### PROBLEM DETAILS
Report, as a bare number, how many lines of the entries below contain "will".

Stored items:

★ ★ ★ ★

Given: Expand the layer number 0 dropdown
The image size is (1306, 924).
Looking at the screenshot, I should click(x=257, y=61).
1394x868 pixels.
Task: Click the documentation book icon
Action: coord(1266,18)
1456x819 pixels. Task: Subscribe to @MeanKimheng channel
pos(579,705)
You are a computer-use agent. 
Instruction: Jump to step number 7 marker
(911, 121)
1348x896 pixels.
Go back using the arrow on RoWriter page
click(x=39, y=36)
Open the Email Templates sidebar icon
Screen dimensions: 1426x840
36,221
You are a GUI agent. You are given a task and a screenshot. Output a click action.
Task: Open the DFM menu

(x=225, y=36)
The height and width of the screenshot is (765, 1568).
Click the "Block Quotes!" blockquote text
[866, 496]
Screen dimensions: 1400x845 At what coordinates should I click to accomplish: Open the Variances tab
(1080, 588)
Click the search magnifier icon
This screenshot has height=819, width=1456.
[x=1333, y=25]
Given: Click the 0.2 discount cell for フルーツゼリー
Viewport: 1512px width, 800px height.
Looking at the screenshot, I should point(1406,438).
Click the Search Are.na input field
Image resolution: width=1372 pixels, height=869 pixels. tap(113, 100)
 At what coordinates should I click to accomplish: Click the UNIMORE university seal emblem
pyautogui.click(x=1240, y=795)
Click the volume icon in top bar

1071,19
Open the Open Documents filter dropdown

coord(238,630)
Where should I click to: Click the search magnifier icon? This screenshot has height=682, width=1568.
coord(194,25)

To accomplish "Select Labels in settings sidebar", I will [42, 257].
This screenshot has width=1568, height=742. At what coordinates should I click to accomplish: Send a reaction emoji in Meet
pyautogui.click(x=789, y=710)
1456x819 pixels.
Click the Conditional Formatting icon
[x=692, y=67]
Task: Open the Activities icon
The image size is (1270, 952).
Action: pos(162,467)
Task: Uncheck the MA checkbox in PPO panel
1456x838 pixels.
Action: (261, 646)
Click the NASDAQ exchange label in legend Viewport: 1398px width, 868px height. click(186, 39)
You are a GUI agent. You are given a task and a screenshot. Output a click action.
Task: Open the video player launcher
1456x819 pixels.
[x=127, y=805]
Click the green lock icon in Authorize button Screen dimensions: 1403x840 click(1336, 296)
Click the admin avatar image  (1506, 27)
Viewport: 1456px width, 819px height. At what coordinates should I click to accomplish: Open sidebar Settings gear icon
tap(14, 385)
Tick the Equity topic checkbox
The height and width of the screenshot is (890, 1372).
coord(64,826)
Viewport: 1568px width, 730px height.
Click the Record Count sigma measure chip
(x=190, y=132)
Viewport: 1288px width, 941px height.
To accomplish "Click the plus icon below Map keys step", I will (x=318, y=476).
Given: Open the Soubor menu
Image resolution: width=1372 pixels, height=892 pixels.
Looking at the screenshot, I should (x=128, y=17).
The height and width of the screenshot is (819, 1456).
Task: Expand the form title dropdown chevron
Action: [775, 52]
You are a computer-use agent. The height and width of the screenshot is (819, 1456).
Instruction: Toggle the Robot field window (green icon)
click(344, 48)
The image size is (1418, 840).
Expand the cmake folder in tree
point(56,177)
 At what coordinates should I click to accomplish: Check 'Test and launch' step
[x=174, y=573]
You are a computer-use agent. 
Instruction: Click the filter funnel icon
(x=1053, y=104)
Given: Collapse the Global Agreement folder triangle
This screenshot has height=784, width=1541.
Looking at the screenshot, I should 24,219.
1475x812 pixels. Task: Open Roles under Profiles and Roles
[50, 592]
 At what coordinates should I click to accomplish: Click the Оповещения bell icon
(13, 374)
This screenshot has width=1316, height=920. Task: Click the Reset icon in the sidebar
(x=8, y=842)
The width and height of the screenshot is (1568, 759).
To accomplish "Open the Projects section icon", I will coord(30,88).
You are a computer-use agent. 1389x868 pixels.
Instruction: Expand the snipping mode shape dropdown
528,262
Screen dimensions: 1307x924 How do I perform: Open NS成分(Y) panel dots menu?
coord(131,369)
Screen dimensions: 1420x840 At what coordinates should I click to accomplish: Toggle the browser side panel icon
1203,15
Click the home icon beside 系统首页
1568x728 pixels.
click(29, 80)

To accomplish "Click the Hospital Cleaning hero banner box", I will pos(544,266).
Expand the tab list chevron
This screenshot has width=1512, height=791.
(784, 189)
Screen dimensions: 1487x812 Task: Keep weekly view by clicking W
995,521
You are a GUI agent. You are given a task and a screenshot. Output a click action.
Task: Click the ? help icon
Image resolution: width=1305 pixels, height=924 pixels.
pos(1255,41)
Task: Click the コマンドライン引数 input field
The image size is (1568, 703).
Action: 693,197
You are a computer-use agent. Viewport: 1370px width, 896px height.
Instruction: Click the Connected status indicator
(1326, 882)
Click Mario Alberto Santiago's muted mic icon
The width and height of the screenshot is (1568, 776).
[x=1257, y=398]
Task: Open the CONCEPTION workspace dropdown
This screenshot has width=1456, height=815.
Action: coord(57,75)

★ ★ ★ ★

### ANSWER FOR THIS EXERCISE
4